Let me back up. Both my daughters played soccer, at various levels. They attended a high school where women’s soccer was a feeder for top level university programs across the country. For years, members of the women’s soccer team at the university where I teach have made their way onto the rosters of the national team and the Olympic team. I’ve never played in a soccer game, but I’ve watched probably hundreds of them: Lambert goes way beyond dirty. Don’t want to take my word for it? Listen to former Olympian Julie Foudy.
Which is why I am so dismayed to see Lambert thrown up as a feminist icon, with her behavior a symbol of how society’s high expectations for women hold them back. The issue is real, but when you use Lambert as the poster girl, well, suddenly, the argument starts to disintegrate.
In fairness, Deveny makes some good points. When she gets past comparing Lambert’s suspension — and the media storm that surrounded it — to the reinstatement of football player Michael Vick, she gets onto less shaky ground:
The difference is that we expect bad behavior from men—on the field and off. (In some ways, men justify our low opinion of them: they are 10 times more likely to murder, according to the Bureau of Justice Statistics.) But we expect better from women. We didn’t fight this hard to be involved in organized sports just so we could act like a bunch of dumb jocks, right? We want women to be honest, compassionate, and nice—you know, like our moms.
So what’s the harm in expecting the fairer sex to play fairer? It’s what George W. Bush might call the soft bigotry of high expectations. If we insist on holding women and girls to higher standards than men, we set them up to disappoint us. It makes me worry about my 9-year-old daughter, and not because I hope she will someday pull hair with the best of them. I think she is sometimes held to stricter behavior standards than her boys-will-be-boys classmates. Those higher expectations follow us onto the job, where women are allegedly not only better behaved and more honest but cheaper—you only have to pay us 80 cents on the dollar! So why aren’t we represented at the highest levels of business? One problem is that women aren’t supposed to be aggressive or self-promoting—that’s nasty male behavior—even though it’s often rewarded. And yet if professional women are too nice and cuddly, they don’t seem decisive or tough enough to be leaders. “The ‘women are wonderful’ effect does have a terrible downside,” says Alice H. Eagly, a psychology professor and coauthor of Through the Labyrinth: The Truth About How Women Become Leaders. “If you’re too nice, you’re seen as not really appropriate for high-level positions.”
Good points. (Except that bit about Mom. Since when is Mom a synonym for soft?) But maybe we need to start thinking beyond her message. If it is true that women are held to different, and higher standards, maybe it’s not the expectations that do us in, but rather the institutional structures that support them.
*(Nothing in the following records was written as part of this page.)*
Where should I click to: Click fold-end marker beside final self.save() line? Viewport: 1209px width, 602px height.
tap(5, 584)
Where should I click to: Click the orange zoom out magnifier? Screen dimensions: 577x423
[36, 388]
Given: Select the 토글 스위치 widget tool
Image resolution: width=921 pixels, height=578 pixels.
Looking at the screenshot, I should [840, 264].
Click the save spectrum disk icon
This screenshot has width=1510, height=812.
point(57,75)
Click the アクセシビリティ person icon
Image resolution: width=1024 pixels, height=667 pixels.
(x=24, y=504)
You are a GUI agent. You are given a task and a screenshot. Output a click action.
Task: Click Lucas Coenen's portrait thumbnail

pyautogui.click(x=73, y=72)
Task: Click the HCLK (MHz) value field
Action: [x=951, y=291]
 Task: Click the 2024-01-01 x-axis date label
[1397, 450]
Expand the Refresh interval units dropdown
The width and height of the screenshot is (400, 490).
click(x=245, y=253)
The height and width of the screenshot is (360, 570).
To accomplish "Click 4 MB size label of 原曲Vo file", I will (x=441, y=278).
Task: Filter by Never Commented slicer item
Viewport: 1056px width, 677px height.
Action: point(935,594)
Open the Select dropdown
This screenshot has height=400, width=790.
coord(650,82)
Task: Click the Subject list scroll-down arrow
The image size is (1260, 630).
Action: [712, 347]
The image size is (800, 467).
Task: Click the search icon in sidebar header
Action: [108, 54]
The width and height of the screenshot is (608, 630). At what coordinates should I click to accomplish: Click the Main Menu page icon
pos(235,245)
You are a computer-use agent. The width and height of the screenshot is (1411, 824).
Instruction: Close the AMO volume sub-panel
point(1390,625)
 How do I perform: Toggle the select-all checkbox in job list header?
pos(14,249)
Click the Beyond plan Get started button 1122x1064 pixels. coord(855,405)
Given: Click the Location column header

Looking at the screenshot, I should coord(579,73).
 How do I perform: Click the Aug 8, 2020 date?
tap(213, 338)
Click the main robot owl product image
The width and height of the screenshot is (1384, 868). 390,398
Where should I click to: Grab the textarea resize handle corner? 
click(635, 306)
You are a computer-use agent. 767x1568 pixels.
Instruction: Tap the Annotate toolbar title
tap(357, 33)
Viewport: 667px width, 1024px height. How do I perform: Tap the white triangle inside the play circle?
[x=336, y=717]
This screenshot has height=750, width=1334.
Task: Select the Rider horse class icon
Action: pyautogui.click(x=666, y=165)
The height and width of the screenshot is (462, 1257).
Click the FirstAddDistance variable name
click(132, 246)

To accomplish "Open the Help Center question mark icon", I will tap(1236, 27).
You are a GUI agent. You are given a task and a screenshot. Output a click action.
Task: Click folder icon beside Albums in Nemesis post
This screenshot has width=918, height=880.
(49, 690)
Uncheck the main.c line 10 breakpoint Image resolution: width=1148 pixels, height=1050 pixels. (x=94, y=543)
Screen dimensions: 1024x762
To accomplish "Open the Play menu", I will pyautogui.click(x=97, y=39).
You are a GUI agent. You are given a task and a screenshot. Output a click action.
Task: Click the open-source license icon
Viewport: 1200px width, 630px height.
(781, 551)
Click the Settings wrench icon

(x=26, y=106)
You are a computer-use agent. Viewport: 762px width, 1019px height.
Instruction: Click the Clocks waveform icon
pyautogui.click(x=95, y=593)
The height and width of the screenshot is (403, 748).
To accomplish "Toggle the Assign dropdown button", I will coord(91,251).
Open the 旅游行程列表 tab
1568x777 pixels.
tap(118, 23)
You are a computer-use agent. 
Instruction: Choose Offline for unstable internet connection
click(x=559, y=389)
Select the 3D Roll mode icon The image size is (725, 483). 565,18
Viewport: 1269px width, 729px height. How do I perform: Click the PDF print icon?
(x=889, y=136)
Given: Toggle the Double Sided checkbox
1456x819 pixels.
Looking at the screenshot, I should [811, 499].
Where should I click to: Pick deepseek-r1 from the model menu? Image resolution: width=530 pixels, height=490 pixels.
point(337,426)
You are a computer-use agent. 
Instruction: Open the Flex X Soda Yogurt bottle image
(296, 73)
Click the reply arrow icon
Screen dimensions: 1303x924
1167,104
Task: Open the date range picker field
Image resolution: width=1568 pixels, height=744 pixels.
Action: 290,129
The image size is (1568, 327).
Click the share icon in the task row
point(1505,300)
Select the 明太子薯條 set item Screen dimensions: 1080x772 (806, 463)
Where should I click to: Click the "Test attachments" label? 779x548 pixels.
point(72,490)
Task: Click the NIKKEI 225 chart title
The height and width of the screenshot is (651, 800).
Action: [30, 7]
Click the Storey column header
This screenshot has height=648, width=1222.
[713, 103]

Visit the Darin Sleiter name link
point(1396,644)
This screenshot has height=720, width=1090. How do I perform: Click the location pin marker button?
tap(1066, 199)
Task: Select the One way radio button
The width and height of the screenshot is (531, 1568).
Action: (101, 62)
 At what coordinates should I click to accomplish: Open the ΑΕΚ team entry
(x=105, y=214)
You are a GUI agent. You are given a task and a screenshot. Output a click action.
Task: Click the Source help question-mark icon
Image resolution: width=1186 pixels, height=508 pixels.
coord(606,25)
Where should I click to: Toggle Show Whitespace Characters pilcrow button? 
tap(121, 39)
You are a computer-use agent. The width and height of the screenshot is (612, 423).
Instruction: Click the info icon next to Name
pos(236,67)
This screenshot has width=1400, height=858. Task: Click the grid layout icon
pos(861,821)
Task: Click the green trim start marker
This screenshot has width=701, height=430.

Playing like the boys for the past several decades really hasn’t gotten us that far. Could it be that what needs to be changed are the structures — not the women?
A few months ago, in a post on the differences between men and women and how we need to embrace them, Shannon quoted a speech by Omega Women’s Institute founder, Elizabeth Lesser:
We’ve had centuries of power and leadership where men have been at the helm. There’s some real serious gaps in representation in the world. And also the world’s in trouble. What would happen if women became empowered and could lead from their core basic values? Not just let’s put women into a structure that is about up-down power, like I have power over you. But what if women could actually influence the way power was wielded in the world, from a core feminine place. … The conversation we need to have now is no longer about women assuming positions of leadership within the existing power structure, it’s about the power structures themselves, it’s about how to go about assuming power, how to change the structures.
Which is why this whole l’affaire Lambert has me so dismayed. It’s not that she was castigated for playing like the boys — it’s that she was playing like the very worst of them.